Ainsi est-il nécessaire de mettre en œuvre une stratégie et des dispositifs lourds et couteux pour neutraliser ces substances et éviter qu’elles ne tombent entre de mauvaises mains. Pour ce faire, la France a fait le choix du traitement des combustibles usés, activité parmi les plus polluantes qui soient, se retrouvant avec une gamme très diversifiée de déchets plus ou moins dangereux dont personne ne sait que faire… au point de vouloir glisser sous le tapis aux confins de la Meuse et de la Haute-Marne, ces chimères évoquées ci-dessus. Or ce ne sont pas les seuls déchets générés par les centrales. Chaque année des milliers de tonnes de ferrailles, filtres et autres équipements sont accumulés au point de devoir créer de nouveaux centres de stockage. Nous sommes en présence d’une congestion complète de ce que d’aucuns appellent « l’aval du cycle nucléaire » qui pose des problèmes d’acceptabilité des installations sans commune mesure avec les modestes contraintes que peuvent générer le déploiement des énergies renouvelables.

Pour finir, on ne saurait envisager les impacts environnementaux et sanitaires du nucléaire sans évoquer le l’accident. Depuis 50 ans, l’histoire de cette filière se distingue en effet de tous les autres secteurs industriels. 3 accidents majeurs ont eu lieu ainsi qu’un nombre équivalent d’événements sérieux notamment en France à Saint-Laurent-des-Eaux en 1969 puis 1980. Cette Technologie n’a donc jamais tenue ses promesses de robustesse donnant à voir une accidentologie très nettement supérieure aux évaluations de ses promoteurs.
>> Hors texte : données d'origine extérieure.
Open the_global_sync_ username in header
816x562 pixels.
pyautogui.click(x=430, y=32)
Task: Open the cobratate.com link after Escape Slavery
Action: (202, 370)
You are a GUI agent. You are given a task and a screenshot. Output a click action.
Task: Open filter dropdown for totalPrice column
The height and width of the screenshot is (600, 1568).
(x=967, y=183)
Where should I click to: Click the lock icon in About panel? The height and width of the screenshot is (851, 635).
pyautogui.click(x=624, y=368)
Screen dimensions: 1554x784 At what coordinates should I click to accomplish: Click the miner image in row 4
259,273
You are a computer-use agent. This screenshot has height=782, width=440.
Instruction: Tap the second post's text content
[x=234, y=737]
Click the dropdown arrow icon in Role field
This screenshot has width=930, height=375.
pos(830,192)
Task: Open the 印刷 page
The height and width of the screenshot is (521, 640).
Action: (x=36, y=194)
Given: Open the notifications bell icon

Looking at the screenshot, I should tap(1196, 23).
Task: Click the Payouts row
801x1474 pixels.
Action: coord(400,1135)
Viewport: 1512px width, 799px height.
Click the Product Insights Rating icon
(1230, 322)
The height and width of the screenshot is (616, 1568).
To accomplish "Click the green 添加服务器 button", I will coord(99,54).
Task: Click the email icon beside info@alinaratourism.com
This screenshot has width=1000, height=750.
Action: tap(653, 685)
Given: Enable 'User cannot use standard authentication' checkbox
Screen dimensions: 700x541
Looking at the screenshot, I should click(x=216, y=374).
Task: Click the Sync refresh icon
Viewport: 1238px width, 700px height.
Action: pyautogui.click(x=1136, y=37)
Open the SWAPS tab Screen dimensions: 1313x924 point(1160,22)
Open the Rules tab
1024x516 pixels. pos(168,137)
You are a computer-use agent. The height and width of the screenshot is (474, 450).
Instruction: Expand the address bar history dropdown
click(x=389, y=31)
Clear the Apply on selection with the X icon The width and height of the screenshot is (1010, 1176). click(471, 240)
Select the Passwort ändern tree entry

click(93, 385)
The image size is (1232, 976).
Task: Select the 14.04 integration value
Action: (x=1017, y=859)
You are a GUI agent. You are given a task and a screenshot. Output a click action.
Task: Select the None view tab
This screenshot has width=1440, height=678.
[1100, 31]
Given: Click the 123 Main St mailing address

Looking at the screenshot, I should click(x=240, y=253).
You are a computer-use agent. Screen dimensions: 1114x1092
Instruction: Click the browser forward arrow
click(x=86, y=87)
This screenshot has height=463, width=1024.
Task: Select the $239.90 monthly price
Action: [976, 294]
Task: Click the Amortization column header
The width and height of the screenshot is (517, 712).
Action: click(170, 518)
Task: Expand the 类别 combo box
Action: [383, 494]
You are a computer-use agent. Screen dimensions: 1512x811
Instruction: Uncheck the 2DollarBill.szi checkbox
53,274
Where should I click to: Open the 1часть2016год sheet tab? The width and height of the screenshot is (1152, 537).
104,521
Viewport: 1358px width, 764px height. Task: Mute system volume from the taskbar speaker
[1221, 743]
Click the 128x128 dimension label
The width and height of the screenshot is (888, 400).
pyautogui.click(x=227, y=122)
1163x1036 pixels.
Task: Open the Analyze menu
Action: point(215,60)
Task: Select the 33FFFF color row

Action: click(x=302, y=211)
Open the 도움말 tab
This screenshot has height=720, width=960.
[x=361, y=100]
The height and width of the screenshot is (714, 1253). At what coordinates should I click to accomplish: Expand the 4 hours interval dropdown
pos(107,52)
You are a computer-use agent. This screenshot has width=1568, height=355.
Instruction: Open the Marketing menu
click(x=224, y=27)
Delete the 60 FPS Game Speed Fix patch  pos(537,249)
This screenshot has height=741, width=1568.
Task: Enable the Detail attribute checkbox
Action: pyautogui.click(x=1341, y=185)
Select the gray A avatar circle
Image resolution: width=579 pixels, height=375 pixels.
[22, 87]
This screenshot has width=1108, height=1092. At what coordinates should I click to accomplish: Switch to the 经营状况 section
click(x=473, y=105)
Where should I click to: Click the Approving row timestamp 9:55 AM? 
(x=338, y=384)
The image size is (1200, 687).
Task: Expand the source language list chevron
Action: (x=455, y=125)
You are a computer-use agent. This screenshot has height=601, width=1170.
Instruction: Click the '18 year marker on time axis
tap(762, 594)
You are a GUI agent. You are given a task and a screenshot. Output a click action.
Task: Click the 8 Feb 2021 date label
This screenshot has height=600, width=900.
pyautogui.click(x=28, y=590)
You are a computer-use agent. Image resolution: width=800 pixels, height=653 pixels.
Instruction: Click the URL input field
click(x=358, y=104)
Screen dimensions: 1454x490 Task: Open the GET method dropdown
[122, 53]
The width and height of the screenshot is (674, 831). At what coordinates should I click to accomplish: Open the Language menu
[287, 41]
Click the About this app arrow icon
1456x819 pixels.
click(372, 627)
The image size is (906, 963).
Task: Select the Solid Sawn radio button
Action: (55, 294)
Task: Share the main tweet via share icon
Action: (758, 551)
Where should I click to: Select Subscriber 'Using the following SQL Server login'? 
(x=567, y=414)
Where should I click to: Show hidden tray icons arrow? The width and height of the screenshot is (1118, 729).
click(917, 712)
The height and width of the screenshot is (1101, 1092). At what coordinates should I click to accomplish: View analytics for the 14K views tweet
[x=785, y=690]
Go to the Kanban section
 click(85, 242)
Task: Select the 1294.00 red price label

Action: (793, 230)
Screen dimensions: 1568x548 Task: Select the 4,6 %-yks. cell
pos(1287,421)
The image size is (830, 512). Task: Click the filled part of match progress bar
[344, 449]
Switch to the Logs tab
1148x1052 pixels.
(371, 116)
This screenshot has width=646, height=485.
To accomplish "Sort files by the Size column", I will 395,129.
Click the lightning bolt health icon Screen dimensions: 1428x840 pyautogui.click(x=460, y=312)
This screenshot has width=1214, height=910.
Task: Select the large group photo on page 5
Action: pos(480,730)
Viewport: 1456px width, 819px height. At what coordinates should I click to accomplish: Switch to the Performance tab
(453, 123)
Le retour d’expérience des catastrophes atomiques se distingue par des conséquences très profondes, sur une vaste étendue, pour une durée indéterminée, aux dépends des activités et du peuplement humain. C’est pour cela que la France a adoptée en 2014, une Plan national de réponse à un accident nucléaire pour le moins contraignant.

Nous sommes donc en présence d’une technologie très problématique dont les inconvénients, les impacts et les risques sont sans commune mesure avec un bénéfice carbone qui n’est pas si important que ça au regard de celui apporté par les énergies naturelles et renouvelables.